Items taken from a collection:
· · · ·
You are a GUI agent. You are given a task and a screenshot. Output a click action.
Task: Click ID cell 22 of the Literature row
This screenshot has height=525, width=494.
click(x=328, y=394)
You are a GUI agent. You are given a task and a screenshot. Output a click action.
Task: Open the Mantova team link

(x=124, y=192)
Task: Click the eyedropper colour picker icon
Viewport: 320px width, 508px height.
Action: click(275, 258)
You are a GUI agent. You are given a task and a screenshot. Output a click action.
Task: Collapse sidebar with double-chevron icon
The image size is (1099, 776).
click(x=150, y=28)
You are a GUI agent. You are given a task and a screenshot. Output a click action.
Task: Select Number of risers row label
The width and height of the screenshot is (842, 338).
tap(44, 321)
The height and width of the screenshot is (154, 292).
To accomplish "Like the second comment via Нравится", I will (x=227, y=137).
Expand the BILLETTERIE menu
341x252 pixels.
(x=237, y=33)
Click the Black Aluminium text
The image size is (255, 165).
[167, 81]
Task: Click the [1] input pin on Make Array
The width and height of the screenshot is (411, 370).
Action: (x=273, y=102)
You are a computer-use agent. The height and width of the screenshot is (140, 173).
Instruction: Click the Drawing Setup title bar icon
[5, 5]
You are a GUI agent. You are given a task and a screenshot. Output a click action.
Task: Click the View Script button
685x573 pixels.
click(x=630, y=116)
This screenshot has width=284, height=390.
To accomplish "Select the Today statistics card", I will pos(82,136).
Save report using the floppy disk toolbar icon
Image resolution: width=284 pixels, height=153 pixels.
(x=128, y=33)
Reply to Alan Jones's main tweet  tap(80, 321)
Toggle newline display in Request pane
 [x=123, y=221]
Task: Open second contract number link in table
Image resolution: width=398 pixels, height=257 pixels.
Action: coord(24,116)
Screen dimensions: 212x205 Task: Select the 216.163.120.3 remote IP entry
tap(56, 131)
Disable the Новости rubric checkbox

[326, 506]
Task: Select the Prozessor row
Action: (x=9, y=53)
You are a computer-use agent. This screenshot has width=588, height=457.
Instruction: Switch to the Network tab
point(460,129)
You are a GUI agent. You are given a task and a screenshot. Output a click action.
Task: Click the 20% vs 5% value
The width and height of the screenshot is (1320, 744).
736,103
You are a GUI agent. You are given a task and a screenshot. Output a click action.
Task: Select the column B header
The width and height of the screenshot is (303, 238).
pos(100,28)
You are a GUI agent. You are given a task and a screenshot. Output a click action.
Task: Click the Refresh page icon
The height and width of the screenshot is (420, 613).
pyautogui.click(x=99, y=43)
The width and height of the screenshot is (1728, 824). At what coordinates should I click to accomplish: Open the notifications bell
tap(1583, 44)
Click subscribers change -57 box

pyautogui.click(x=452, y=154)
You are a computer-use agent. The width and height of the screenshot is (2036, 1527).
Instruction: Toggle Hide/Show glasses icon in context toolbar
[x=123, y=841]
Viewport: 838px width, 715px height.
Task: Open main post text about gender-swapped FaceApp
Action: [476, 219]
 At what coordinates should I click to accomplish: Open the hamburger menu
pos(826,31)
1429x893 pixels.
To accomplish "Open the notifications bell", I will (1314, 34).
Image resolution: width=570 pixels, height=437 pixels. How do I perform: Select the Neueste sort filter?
· · · ·
Format every line of the items above as a numbered list, leaving out the blank lines.

- [Solution to the exercise]:
1. You are a GUI agent. You are given a task and a screenshot. Output a click action.
2. Task: Click ID cell 22 of the Literature row
3. This screenshot has height=525, width=494.
4. click(x=328, y=394)
5. You are a GUI agent. You are given a task and a screenshot. Output a click action.
6. Task: Open the Mantova team link
7. (x=124, y=192)
8. Task: Click the eyedropper colour picker icon
9. Viewport: 320px width, 508px height.
10. Action: click(275, 258)
11. You are a GUI agent. You are given a task and a screenshot. Output a click action.
12. Task: Collapse sidebar with double-chevron icon
13. The image size is (1099, 776).
14. click(x=150, y=28)
15. You are a GUI agent. You are given a task and a screenshot. Output a click action.
16. Task: Select Number of risers row label
17. The width and height of the screenshot is (842, 338).
18. tap(44, 321)
19. The height and width of the screenshot is (154, 292).
20. To accomplish "Like the second comment via Нравится", I will (x=227, y=137).
21. Expand the BILLETTERIE menu
22. 341x252 pixels.
23. (x=237, y=33)
24. Click the Black Aluminium text
25. The image size is (255, 165).
26. [167, 81]
27. Task: Click the [1] input pin on Make Array
28. The width and height of the screenshot is (411, 370).
29. Action: (x=273, y=102)
30. You are a computer-use agent. The height and width of the screenshot is (140, 173).
31. Instruction: Click the Drawing Setup title bar icon
32. [5, 5]
33. You are a GUI agent. You are given a task and a screenshot. Output a click action.
34. Task: Click the View Script button
35. 685x573 pixels.
36. click(x=630, y=116)
37. This screenshot has width=284, height=390.
38. To accomplish "Select the Today statistics card", I will pos(82,136).
39. Save report using the floppy disk toolbar icon
40. Image resolution: width=284 pixels, height=153 pixels.
41. (x=128, y=33)
42. Reply to Alan Jones's main tweet  tap(80, 321)
43. Toggle newline display in Request pane
44.  [x=123, y=221]
45. Task: Open second contract number link in table
46. Image resolution: width=398 pixels, height=257 pixels.
47. Action: coord(24,116)
48. Screen dimensions: 212x205 Task: Select the 216.163.120.3 remote IP entry
49. tap(56, 131)
50. Disable the Новости rubric checkbox
51. [326, 506]
52. Task: Select the Prozessor row
53. Action: (x=9, y=53)
54. You are a computer-use agent. This screenshot has width=588, height=457.
55. Instruction: Switch to the Network tab
56. point(460,129)
57. You are a GUI agent. You are given a task and a screenshot. Output a click action.
58. Task: Click the 20% vs 5% value
59. The width and height of the screenshot is (1320, 744).
60. 736,103
61. You are a GUI agent. You are given a task and a screenshot. Output a click action.
62. Task: Select the column B header
63. The width and height of the screenshot is (303, 238).
64. pos(100,28)
65. You are a GUI agent. You are given a task and a screenshot. Output a click action.
66. Task: Click the Refresh page icon
67. The height and width of the screenshot is (420, 613).
68. pyautogui.click(x=99, y=43)
69. The width and height of the screenshot is (1728, 824). At what coordinates should I click to accomplish: Open the notifications bell
70. tap(1583, 44)
71. Click subscribers change -57 box
72. pyautogui.click(x=452, y=154)
73. You are a computer-use agent. The width and height of the screenshot is (2036, 1527).
74. Instruction: Toggle Hide/Show glasses icon in context toolbar
75. [x=123, y=841]
76. Viewport: 838px width, 715px height.
77. Task: Open main post text about gender-swapped FaceApp
78. Action: [476, 219]
79.  At what coordinates should I click to accomplish: Open the hamburger menu
80. pos(826,31)
81. 1429x893 pixels.
82. To accomplish "Open the notifications bell", I will (1314, 34).
83. Image resolution: width=570 pixels, height=437 pixels. How do I perform: Select the Neueste sort filter?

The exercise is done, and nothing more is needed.